## Texto seleccionado
Frecuentemente citada, esta entrevista titulada “Una visita a Jules Verne” apareció por primera vez en Nuova Antologia el primero de noviembre de 1896. Luego fue reproducida en Memorie de De Amicis (Milán, Fratelli Treves, 1900). La visita tuvo lugar el 20 de octubre de 1895. De Amicis se hizo acompañar de sus hijos. Si bien esta entrevista aporta poco de Jules, De Amicis hace en ella una descripción interesante del autor, así como de su esposa.

Encontramos a Jules Verne en Amiens, donde permanece todo el año, a dos horas y media de París por ferrocarril. Una carta escrita por él a mi buen amigo Caponi me aseguraba que su recibimiento sería más que amable, y esa certeza hizo más vivo mi viejo deseo, y el de mis dos hijos que estaban conmigo, de conocer personalmente al amado y admirado autor de Los Viajes Extraordinarios. Nunca habíamos visto una fotografía suya, por consiguiente era completamente desconocido para nosotros a no ser por sus libros. En el camino hablamos del hecho curioso que los lectores de este escritor francés tan celebrado, y que aún vive, tenían tan poca información sobre él, mientras que de todos los demás escritores se conoce, con detalle y abundancia, sobre sus carácteres y sus vidas, como conocemos la de los reyes y los emperadores. Ese misterio aumentaba nuestra curiosidad.

Llamamos a la puerta de una casa particular, situada en la entrada de una calle desierta de un barrio residencial que parecía desierto. Una mujer nos abrió la puerta, y nos hizo cruzar un pequeño jardín para entrar luego en una habitación, en la planta baja, que estaba llena de luz. De repente Jules Verne apareció, recibiéndonos con la cara sonriente y los brazos abiertos.

Si lo hubiera conocido sin saber quien era, y me hubiesen preguntado su profesión, habría dicho que se trataba de un general jubilado del ejército, o de un profesor de Física y Matemáticas, o quizás un jefe del gabinete de un ministerio, pero nunca un artista. No aparenta sus casi ochenta años1, es como de la estatura de Giuseppe Verdi, con una cara seria y amable sin la vivacidad característica de un artista, ni en la mirada ni en la palabra, sus modales son muy simples, imprimiendo una gran sinceridad en cada una de sus manifestaciones, ya fuesen las más fugaces de sentimiento o pensamiento; el lenguaje, el porte, la manera de vestir, son las de un hombre que considera que las apariencias no son absolutamente algo a tomar en cuenta. Mi primera sensación, después del placer de verlo, fue el de la estupefacción. Aparte de la mirada amistosa y el comportamiento afable, no podía reconocer nada en común con el Verne que estaba de pie ante mí con aquel que había imaginado. Volvieron a mí las palabras de un amigo mío en Turín que me había dicho, mitad en broma, mitad en serio: “¿Va usted a ver a Jules Verne? pero... ¡Jules Verne no existe! ¿No sabe usted que los Viajes Extraordinarios son hechos por una sociedad de escritores que ha tomado ese nombre  como seudónimo colectivo?”

## Material extraído
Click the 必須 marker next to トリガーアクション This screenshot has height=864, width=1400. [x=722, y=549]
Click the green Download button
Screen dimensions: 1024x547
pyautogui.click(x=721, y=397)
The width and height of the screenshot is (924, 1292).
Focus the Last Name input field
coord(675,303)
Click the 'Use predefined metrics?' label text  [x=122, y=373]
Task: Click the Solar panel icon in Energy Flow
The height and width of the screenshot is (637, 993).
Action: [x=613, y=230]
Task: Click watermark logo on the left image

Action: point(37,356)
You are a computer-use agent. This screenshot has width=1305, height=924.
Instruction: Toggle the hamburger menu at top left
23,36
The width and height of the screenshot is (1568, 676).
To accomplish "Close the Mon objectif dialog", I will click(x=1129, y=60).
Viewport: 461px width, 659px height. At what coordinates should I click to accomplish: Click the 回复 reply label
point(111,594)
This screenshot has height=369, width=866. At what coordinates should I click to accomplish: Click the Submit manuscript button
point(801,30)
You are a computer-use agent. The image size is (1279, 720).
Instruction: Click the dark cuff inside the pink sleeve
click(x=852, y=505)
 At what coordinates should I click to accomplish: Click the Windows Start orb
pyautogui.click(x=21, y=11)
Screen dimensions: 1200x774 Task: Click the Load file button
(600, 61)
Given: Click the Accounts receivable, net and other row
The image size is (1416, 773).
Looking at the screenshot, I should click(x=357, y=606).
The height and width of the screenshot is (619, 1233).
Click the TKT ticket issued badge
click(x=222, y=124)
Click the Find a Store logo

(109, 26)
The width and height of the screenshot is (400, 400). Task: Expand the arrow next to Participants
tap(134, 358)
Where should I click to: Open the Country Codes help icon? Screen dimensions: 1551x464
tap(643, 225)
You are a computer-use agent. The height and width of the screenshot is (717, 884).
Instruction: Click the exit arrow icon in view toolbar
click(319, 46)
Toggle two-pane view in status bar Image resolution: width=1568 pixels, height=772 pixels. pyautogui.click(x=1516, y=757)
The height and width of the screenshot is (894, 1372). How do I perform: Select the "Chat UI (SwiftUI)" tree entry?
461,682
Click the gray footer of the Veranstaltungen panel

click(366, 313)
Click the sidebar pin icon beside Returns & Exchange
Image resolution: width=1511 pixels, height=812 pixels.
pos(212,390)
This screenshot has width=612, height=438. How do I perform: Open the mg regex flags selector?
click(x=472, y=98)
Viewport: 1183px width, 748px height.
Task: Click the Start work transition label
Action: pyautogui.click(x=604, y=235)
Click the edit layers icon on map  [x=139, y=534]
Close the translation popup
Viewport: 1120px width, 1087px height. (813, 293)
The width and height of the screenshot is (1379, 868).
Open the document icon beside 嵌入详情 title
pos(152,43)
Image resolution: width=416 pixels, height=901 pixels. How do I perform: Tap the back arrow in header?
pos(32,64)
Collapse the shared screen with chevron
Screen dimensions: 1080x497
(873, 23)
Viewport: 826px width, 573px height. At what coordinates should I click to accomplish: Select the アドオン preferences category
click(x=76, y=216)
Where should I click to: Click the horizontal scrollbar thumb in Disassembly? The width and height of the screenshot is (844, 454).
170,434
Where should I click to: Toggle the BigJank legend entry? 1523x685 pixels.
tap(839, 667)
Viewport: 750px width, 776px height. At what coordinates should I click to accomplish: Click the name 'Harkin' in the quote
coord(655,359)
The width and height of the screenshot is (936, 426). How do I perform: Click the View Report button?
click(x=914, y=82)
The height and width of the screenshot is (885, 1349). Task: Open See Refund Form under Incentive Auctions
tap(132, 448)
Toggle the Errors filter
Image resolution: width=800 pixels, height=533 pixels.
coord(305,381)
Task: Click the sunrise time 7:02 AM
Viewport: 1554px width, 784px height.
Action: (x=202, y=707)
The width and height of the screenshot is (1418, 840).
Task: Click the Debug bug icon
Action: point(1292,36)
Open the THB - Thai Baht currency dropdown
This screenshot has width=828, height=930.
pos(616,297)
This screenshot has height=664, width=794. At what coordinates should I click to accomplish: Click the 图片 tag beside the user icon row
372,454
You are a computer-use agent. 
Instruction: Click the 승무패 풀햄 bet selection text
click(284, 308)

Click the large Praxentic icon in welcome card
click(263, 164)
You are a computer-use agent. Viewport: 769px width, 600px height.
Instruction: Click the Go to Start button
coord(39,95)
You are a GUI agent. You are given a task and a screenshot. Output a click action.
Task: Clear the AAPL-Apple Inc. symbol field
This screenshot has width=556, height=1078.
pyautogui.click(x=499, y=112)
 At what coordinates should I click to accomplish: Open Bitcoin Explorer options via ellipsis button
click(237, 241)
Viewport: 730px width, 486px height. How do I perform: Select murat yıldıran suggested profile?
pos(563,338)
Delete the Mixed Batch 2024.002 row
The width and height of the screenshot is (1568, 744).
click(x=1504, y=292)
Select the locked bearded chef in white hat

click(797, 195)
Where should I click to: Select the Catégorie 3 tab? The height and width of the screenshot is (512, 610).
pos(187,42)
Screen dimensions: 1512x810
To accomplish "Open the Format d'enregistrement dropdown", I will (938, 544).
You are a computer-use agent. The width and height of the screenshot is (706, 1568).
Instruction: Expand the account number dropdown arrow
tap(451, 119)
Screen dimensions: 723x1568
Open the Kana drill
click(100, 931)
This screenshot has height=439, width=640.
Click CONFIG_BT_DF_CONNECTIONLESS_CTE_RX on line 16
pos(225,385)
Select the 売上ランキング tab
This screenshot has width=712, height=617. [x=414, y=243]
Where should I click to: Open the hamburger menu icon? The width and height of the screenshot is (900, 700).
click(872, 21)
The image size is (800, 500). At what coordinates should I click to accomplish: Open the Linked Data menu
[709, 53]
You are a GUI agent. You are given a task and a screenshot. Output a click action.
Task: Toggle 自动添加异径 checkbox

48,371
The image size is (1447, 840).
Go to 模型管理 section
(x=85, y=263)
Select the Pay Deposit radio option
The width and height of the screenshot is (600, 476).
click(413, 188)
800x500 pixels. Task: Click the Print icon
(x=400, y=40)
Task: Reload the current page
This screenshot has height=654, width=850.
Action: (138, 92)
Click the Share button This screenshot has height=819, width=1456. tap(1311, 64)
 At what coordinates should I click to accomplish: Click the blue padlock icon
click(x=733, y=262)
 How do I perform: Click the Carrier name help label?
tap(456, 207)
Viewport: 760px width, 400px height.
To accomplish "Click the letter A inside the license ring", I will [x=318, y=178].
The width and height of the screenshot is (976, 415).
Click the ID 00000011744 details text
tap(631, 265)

## Instrucciones de la tarea
Según el texto seleccionado, ¿en qué fecha tuvo lugar la visita a Jules Verne?

## En respuesta
El 20 de octubre de 1895.